Many different classes of membrane proteins are known to form oligomers in cellular membranes in order to carry out specific cellular functions. Detection and detailed structural characterization of protein oligomers in lipid milieu is by no means a trivial task. Here we demonstrate the use of spin-labeling and Double Electron-Electron Resonance (DEER) spectroscopy to determine the oligomeric order of a membrane protein. Specifically, we investigate oligomerization of a seven-helical membrane photoreceptor Anabaena Sensory Rhodopsin (ASR) from Anabaena sp. PCC7120. Recently, ASR structure has been solved by both x-ray protein crystallography (Science 2004, 306, 1390) and solid-state NMR (Nat Methods 2013, 10, 1007).
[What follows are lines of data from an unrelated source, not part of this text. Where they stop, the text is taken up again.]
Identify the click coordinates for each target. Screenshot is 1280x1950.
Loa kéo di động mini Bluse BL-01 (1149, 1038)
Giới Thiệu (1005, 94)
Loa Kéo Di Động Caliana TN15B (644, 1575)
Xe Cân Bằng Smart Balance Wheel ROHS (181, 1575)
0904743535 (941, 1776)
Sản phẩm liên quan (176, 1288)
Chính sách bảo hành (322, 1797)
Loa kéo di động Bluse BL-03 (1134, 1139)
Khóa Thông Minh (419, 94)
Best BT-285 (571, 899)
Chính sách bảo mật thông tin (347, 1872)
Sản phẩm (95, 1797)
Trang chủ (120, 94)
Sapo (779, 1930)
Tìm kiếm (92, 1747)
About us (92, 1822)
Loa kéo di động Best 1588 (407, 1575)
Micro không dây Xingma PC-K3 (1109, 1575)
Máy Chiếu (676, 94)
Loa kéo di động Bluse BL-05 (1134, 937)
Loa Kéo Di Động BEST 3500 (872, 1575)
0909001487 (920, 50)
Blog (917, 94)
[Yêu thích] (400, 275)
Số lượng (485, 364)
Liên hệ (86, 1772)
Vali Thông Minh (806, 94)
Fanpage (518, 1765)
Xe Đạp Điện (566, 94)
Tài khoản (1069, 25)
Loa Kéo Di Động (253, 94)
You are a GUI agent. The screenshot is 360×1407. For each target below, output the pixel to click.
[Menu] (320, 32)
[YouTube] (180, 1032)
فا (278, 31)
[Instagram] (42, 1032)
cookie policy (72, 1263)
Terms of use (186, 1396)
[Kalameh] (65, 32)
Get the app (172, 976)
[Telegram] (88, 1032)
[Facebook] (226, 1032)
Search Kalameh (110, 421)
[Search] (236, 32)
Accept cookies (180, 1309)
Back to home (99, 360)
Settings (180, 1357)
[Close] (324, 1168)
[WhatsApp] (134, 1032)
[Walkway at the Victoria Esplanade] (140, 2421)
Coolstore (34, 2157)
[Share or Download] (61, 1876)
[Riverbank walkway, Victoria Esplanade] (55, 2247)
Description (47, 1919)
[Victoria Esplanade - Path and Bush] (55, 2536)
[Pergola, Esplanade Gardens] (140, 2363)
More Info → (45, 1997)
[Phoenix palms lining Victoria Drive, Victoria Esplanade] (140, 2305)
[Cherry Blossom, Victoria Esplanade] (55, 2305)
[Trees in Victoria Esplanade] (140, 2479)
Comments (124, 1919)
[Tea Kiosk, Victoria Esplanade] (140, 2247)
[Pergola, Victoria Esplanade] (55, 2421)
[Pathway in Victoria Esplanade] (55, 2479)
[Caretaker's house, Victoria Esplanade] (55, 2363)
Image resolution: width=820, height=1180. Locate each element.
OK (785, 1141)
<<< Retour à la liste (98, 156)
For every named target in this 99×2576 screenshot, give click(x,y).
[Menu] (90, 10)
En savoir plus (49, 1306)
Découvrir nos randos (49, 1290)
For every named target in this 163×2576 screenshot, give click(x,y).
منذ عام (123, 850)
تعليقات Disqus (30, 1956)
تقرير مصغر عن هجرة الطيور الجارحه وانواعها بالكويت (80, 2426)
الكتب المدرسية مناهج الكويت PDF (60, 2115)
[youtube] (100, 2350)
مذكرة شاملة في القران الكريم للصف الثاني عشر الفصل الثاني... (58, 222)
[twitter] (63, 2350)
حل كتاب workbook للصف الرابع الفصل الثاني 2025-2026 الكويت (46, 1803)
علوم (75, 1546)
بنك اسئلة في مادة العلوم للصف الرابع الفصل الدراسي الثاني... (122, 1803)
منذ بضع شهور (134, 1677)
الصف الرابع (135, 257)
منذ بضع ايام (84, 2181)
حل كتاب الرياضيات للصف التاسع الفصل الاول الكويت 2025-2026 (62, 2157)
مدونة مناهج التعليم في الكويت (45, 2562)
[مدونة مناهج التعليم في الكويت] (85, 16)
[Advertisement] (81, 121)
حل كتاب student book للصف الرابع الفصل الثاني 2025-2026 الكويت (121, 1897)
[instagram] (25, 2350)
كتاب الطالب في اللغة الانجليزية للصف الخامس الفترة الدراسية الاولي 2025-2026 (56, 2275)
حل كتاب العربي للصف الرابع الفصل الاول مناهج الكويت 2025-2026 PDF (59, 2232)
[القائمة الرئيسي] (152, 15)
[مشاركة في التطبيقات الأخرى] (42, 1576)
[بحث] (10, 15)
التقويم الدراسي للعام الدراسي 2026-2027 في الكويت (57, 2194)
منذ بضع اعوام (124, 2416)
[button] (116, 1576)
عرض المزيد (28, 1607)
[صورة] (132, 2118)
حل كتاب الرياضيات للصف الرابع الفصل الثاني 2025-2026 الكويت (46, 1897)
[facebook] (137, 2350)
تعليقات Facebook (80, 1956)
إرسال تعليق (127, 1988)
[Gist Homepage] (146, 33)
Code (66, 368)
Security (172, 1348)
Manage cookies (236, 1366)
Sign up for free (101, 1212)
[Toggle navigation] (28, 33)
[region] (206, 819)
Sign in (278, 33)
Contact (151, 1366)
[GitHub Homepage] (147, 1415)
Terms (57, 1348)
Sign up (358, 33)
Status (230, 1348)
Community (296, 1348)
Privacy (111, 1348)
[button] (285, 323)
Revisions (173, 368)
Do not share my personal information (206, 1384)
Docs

Here we show that the same spin-labeling sites we employed for paramagnetic relaxation enhancement (PRE) NMR can also be used for DEER experiments. The results demonstrate that DEER restraints can not only differentiate between the dimer (x-ray) and trimer (ssNMR) models that have very different interfaces, but further rule out hypothetical tetramer and other higher order polygon models. The crux of our DEER-based approach relies on taking advantage of the multi-spin effects and analyzing experimental DEER traces by direct fitting to the multispin models. Overall, the observed profound effect of higher order spin correlations on the DEER trace allows for a reliable differentiation between oligomer models. In the specific case of ASR, the DEER trace modeling allowed us to unambiguously discard all but the trimer model. Furthermore, the addition of DEER electron-electron distances to the NMR restraints in the structure calculation protocol improves local RMSD, and allows for refinement of the orientation of helices. Supported by U.S. DOE Contract DE-FG02-02ER15354 to AIS and NSERC Discovery Grants RGPIN-2014-04547 to VL and RGPIN-2013-250202 to LSB.